This Position Statement was developed as an educational tool based on the opinion of the authors. It is not a product of a systematic review. Readers are encouraged to consider the information presented and reach their own conclusions.
The increasing shift to therapeutic biologic products for restoring structure and function presents new questions of safety and effectiveness. No longer reserved for treating trauma and soft tissue injuries, biologic therapies are now explored as options for osteoarthritis. As we note in the statement “Innovation and New Technologies in Orthopaedic Surgery,” surgeons must be aware of the scientific basis for the different treatment options offered to their patients, including the benefits and risks.
The varying regulatory pathways by which biologic therapies come to market require the additional burden for surgeons to become familiar with the Food and Drug Administration’s current thinking with respect to the source, retrieval and/or manufacturing methods, processing, storage, and use of these products, whether alone or as part of combination products.
The American Academy of Orthopaedic Surgeons (AAOS) believes that surgeons should be cognizant of the risks, benefits, regulatory status and labeled indications of the products they use. Unlike devices, the effects of these products may not be limited to the duration of their implantation. Autogenous products may be subject to regulatory review.
Emerging biologic therapies may lack the demonstrated safety and effectiveness profiles of many traditional orthopedic treatments.
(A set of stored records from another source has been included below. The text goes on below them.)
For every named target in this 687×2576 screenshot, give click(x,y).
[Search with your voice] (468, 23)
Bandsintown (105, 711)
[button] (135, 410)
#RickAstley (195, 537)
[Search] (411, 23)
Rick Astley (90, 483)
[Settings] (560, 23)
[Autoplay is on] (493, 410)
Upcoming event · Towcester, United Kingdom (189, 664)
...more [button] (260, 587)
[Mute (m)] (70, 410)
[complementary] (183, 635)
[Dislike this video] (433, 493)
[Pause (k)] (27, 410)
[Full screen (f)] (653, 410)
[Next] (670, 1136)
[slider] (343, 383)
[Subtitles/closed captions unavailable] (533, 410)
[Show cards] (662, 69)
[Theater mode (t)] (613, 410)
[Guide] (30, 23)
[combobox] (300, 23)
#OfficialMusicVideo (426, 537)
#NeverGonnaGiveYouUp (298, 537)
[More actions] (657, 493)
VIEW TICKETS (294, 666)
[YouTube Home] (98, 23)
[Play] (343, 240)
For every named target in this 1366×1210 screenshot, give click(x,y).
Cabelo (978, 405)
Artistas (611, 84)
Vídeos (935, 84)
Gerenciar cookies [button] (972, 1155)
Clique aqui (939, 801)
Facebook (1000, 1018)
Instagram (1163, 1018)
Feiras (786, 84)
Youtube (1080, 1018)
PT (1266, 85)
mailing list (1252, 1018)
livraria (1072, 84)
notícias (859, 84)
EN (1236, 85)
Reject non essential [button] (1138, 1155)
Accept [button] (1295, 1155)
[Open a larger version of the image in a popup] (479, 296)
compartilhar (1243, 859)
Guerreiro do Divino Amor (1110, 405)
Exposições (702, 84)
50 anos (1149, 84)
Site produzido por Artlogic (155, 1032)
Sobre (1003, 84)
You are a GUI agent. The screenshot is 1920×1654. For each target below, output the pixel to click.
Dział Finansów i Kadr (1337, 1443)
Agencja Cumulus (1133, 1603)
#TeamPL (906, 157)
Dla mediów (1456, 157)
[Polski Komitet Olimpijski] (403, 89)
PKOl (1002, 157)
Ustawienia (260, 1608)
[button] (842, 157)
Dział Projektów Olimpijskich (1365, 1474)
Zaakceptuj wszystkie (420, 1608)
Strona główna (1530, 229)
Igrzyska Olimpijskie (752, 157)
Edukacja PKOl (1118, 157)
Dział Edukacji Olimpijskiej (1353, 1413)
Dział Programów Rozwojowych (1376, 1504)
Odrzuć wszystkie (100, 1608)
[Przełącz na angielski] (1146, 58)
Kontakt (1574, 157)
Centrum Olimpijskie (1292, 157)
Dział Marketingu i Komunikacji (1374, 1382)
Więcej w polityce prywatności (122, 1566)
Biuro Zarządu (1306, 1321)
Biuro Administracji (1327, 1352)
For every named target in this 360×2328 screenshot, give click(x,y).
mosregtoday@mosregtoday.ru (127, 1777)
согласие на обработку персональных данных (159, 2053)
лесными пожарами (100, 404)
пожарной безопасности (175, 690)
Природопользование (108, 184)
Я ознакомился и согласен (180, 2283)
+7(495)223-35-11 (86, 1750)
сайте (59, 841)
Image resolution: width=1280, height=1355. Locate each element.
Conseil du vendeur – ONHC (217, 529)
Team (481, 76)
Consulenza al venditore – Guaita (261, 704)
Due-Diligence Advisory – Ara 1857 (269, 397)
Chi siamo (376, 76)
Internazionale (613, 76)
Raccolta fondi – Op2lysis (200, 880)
Patient education is needed for informed consent. The core concepts outlined in the statement “Orthopaedic Surgical Consent” provide guidance to surgeons as they prepare to discuss the risks and benefits of procedures and products with patients. Surgical consent is a key element of patient-surgeon communication and patient-centered care.
The AAOS Standards of Professionalism state
“An orthopedic surgeon, or his or her qualified designee, shall present pertinent medical facts and recommendations to, and obtain informed consent from the patient or the person responsible for the patient.”
The mandatory standard obligates surgeons to disclose any products that may be used during the episode of care and engage in frank discussion regarding the risks and benefits of biologics.
Orthopedic surgeons and their organizations/facilities should support and participate in orthopedic registries and other data collection systems. Through voluntary reporting of key patient and orthopedic treatment information to local, state and national repositories, both patient care and safety will be improved. Documentation and reporting are critical to establishing the body of evidence needed to demonstrate the safety and effectiveness of emerging biologics.
AAOS champions the interests of patients by improving treatment options through education and research and by fostering a culture of safety and evidence-based treatment.